EXERCISE OBJECTIVE: Reproduce exactly the lines of this material that begin at the line with "The image size is (868, 332)." and end at the line with "You are a computer-use", both included. Omit the pictures and everything else.

EXERCISE DATA:
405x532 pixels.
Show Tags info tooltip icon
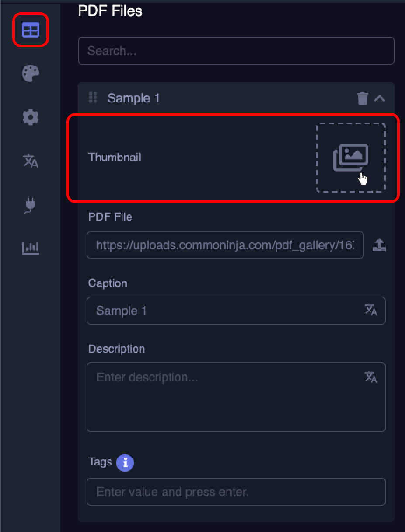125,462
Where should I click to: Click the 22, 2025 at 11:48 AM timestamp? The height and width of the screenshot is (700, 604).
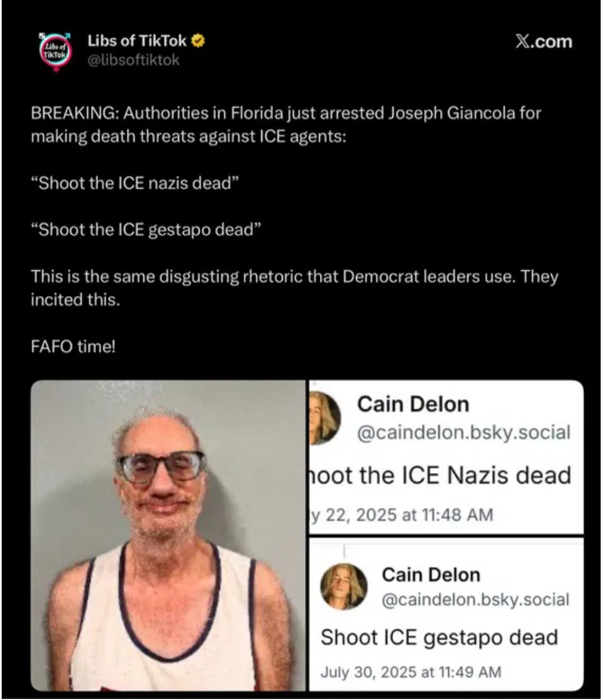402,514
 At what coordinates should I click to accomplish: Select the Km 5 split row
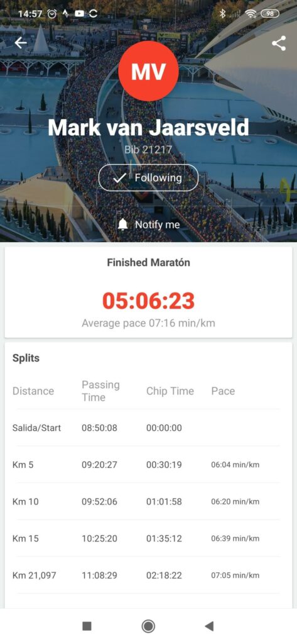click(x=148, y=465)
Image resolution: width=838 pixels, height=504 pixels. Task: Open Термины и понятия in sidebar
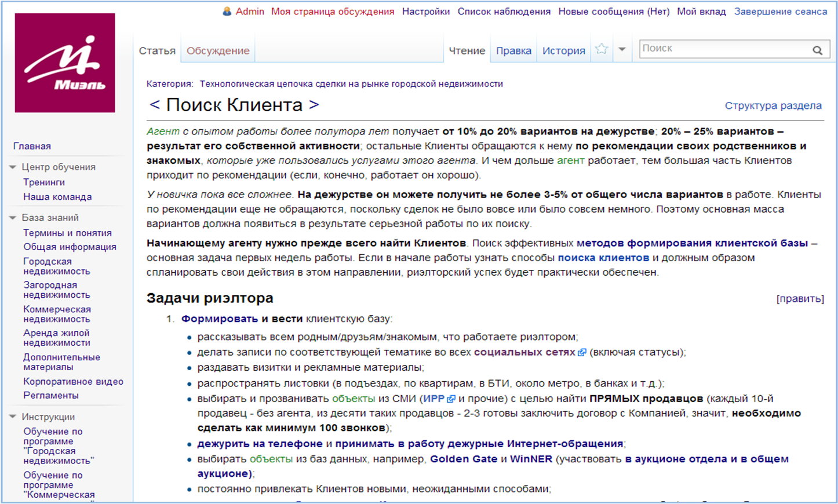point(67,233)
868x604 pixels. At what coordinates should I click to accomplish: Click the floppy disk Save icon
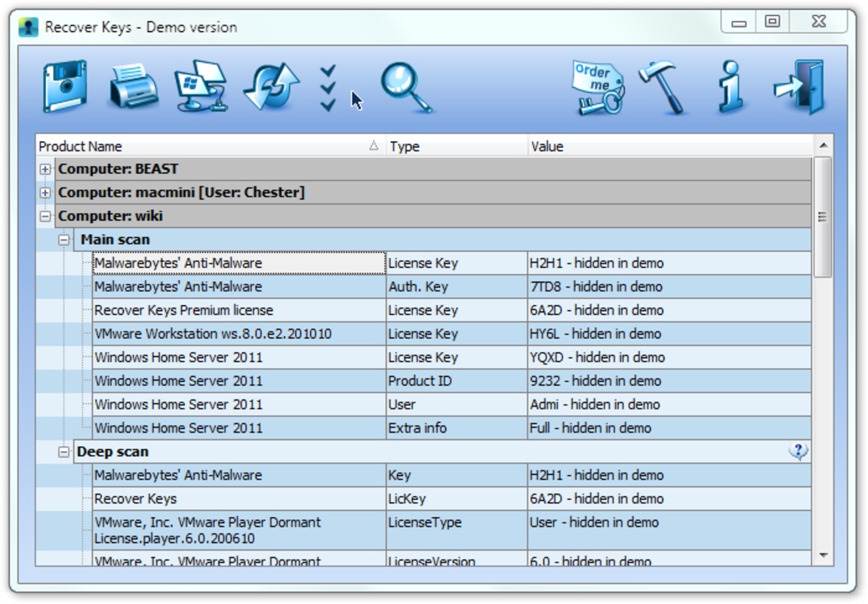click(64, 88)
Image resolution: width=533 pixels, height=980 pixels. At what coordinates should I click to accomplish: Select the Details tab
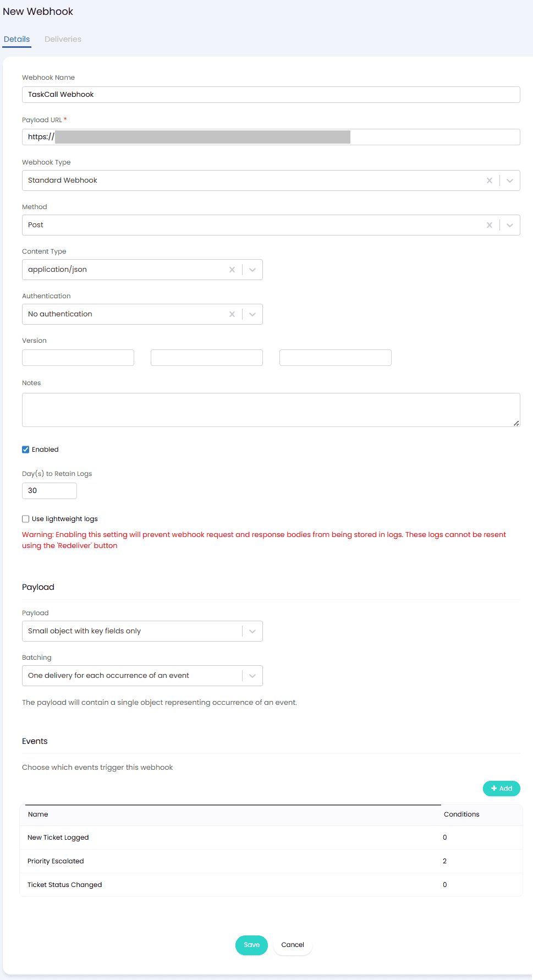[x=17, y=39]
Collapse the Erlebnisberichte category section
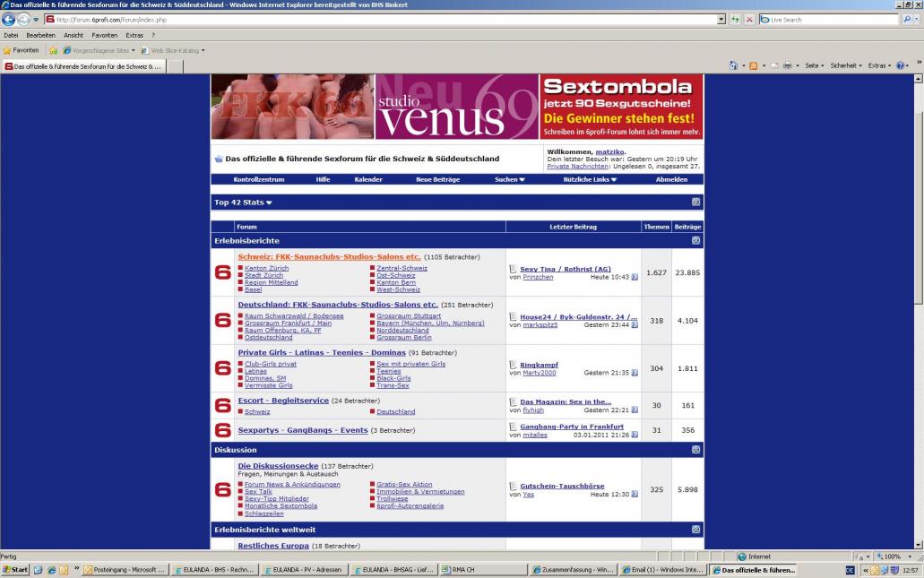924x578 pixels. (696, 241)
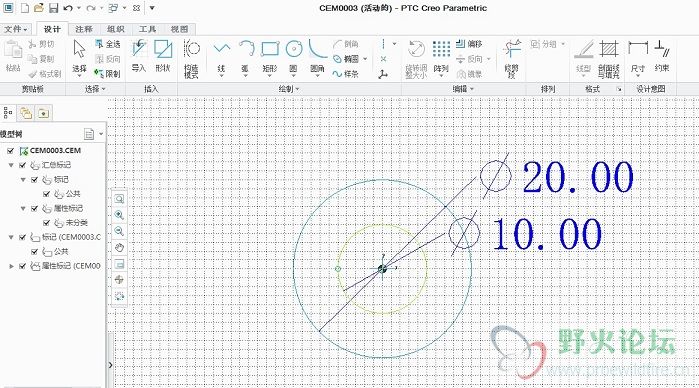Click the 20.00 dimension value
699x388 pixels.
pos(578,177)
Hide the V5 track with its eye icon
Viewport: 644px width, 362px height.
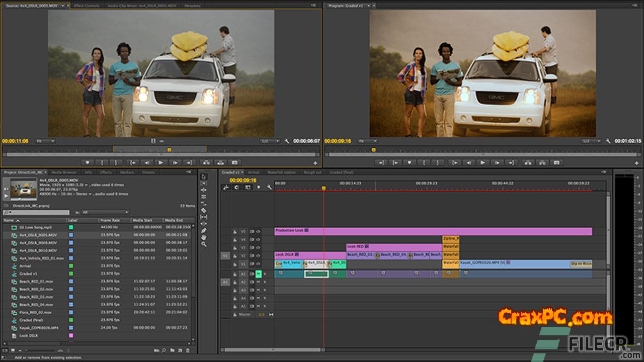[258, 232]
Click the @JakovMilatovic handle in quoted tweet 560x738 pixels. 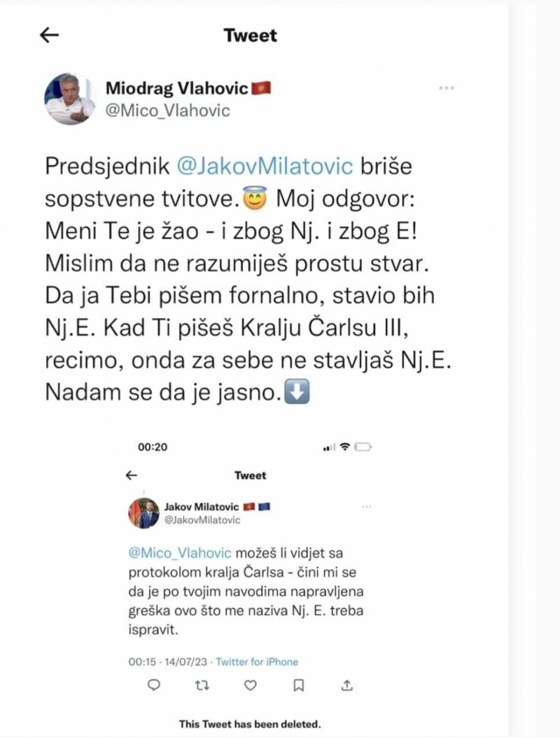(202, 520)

---

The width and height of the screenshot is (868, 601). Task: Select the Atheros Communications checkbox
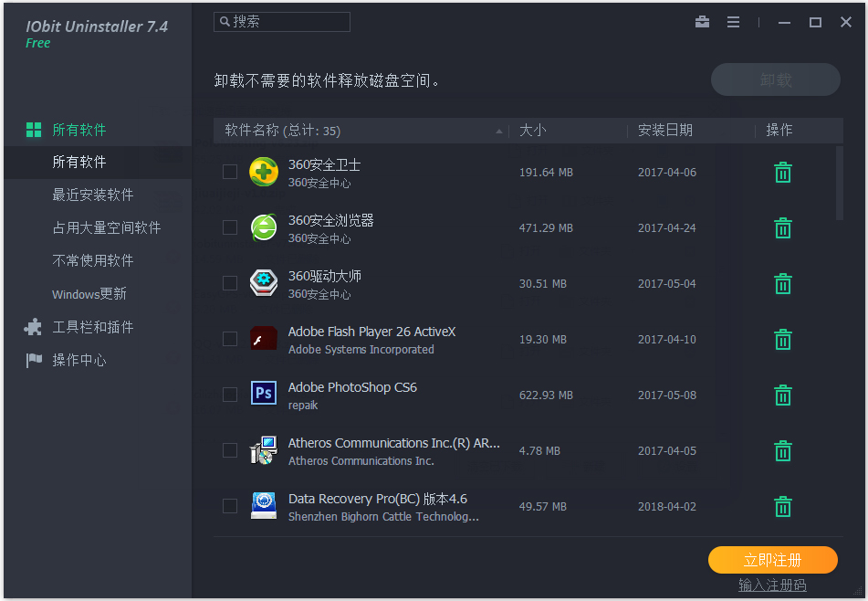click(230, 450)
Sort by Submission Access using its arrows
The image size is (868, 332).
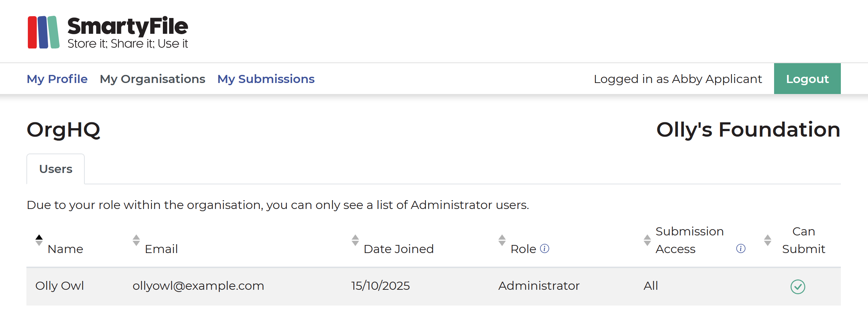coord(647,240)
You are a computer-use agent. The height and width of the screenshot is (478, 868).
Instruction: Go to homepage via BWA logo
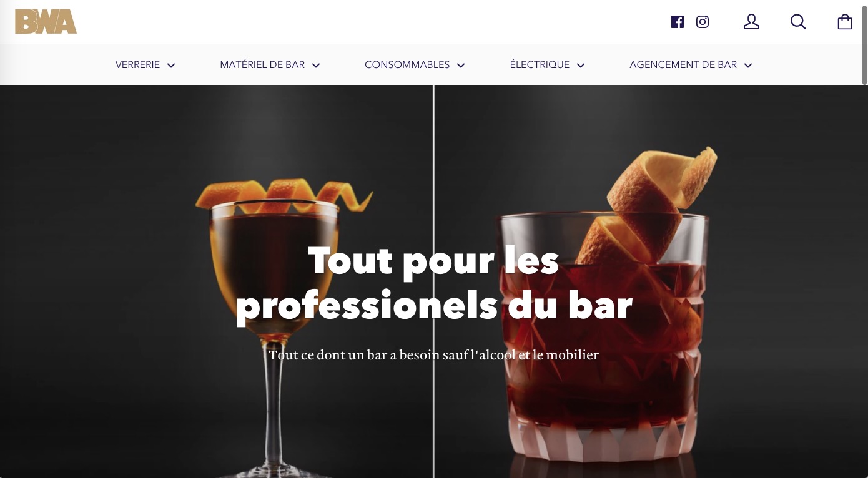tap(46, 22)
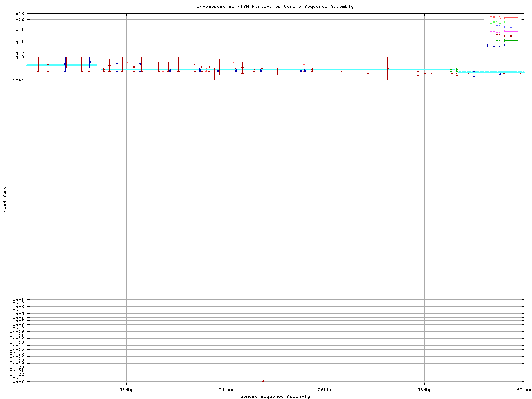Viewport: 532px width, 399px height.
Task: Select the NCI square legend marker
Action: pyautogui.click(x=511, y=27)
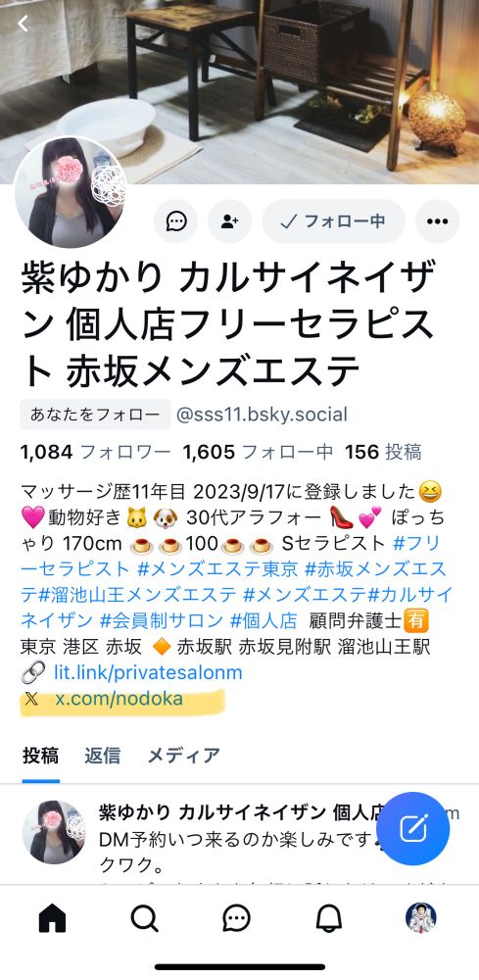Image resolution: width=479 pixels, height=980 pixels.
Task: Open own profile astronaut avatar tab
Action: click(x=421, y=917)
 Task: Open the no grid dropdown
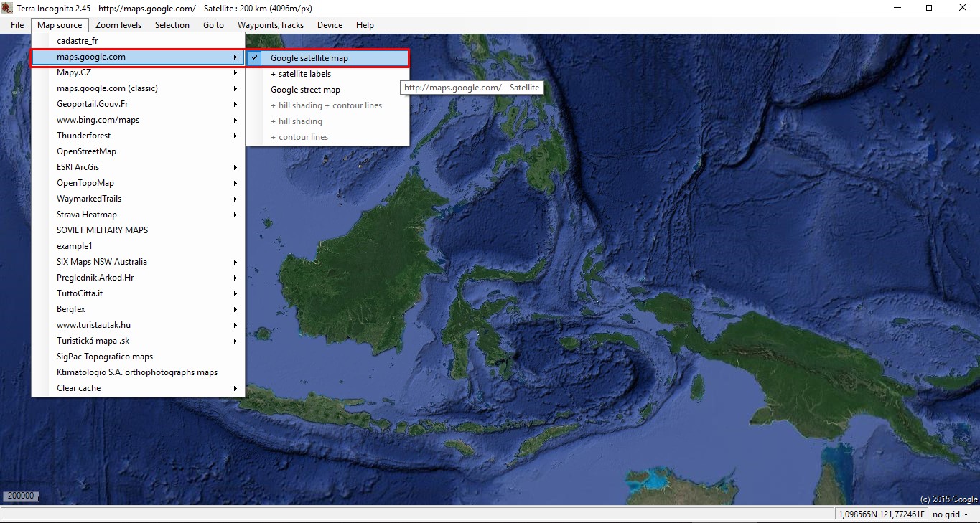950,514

--

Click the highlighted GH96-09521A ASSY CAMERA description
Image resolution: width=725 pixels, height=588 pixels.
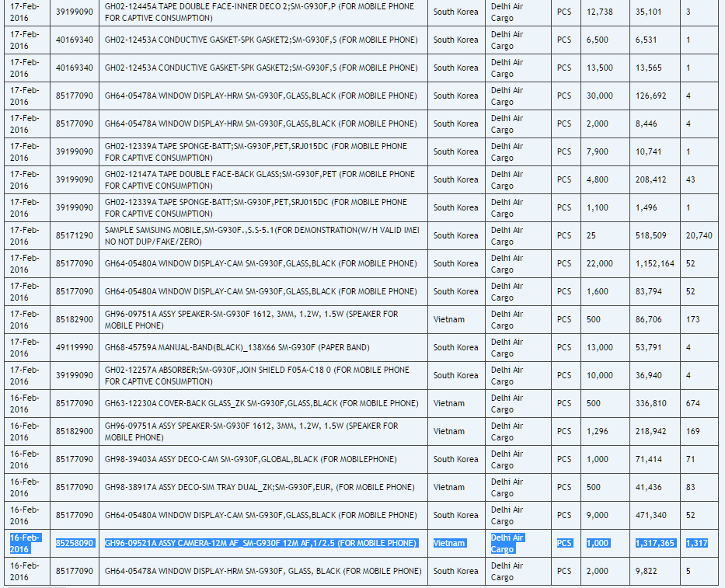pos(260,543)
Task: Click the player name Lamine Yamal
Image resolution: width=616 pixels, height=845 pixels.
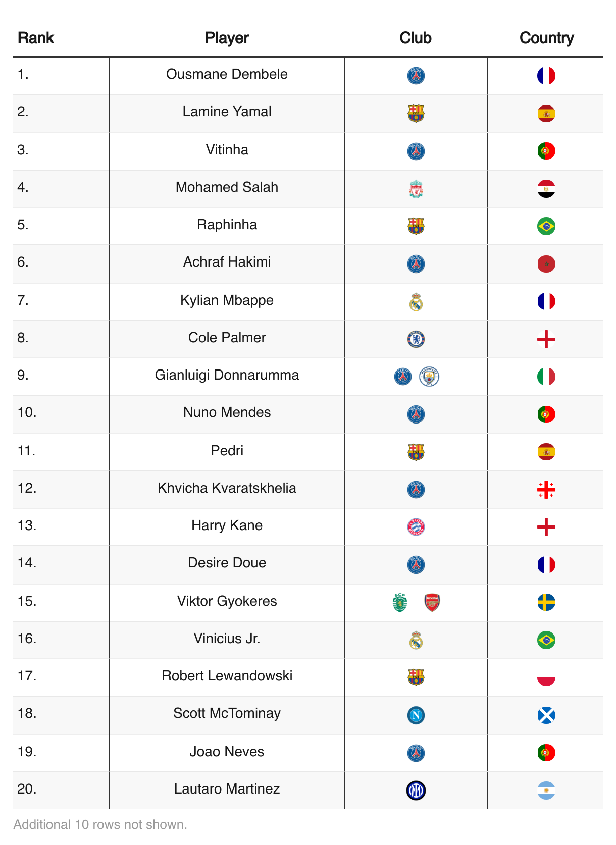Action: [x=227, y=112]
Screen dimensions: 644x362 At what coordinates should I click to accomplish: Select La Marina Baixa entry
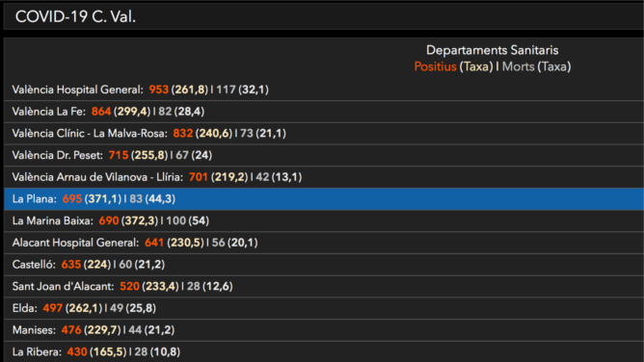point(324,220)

EXERCISE RESULT:
The image size is (868, 332).
coord(647,240)
You are a computer-use agent. The height and width of the screenshot is (478, 868).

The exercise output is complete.